Les commutateurs et les options destinés aux développeurs, comme le suivi et le débogage des échecs de demande, sont généralement activés pendant le développement actif. Il est recommandé de définir la méthode de déploiement de n’importe quel serveur de production sur Vente au détail. Ouvrez le fichier machine.config et vérifiez que <deployment retail="true" /> est toujours défini sur true.

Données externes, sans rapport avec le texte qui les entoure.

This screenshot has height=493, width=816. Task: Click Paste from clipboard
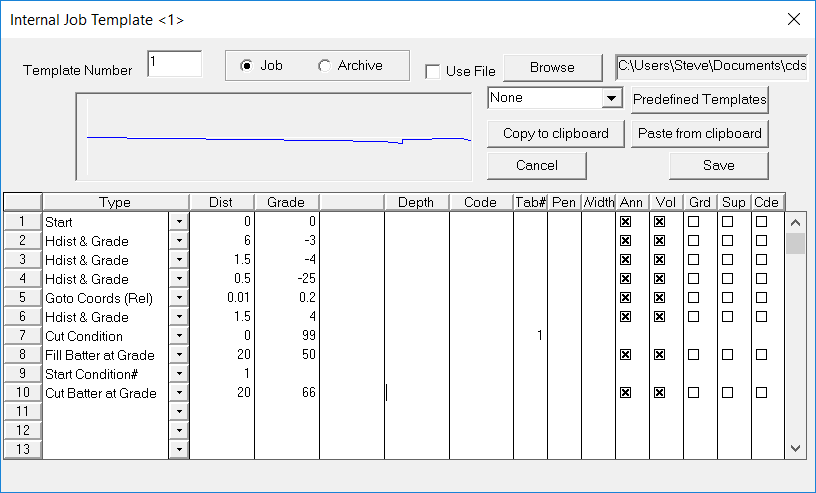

Les exceptions doivent échouer en toute sécurité

Intitulé Détails
Composant Application Web
Phase SDL Build
Technologies applicables Générique
Attributs N/A
Informations de référence Échec en toute sécurité
Étapes L’application doit échouer en toute sécurité. Toute méthode renvoyant une valeur booléenne, en fonction de la décision prise, doit comporter un bloc d’exception créé avec soin. Il existe un grand nombre d’erreurs logiques dues à des problèmes de sécurité lorsque le bloc d’exception n’est pas écrit correctement.

Exemple

        public static bool ValidateDomain(string pathToValidate, Uri currentUrl)
        {
            try
            {
                if (!string.IsNullOrWhiteSpace(pathToValidate))
                {
                    var domain = RetrieveDomain(currentUrl);
                    var replyPath = new Uri(pathToValidate);
                    var replyDomain = RetrieveDomain(replyPath);

                    if (string.Compare(domain, replyDomain, StringComparison.OrdinalIgnoreCase) != 0)
                    {
                        //// Adding additional check to enable CMS urls if they are not hosted on same domain.
                        if (!string.IsNullOrWhiteSpace(Utilities.CmsBase))
                        {
                            var cmsDomain = RetrieveDomain(new Uri(Utilities.Base.Trim()));
                            if (string.Compare(cmDomain, replyDomain, StringComparison.OrdinalIgnoreCase) != 0)
                            {
                                return false;
                            }
                            else
                            {
                                return true;
                            }
                        }

                        return false;
                    }
                }

                return true;
            }
            catch (UriFormatException ex)
            {
                LogHelper.LogException("Utilities:ValidateDomain", ex);
                return true;
            }
        }

La méthode ci-dessus renvoie toujours la valeur True si une exception se produit. Si l’utilisateur final fournit une URL incorrecte acceptée par le navigateur mais pas par le constructeur Uri(), une exception est levée et la victime est dirigée vers l’URL valide mais mal formée.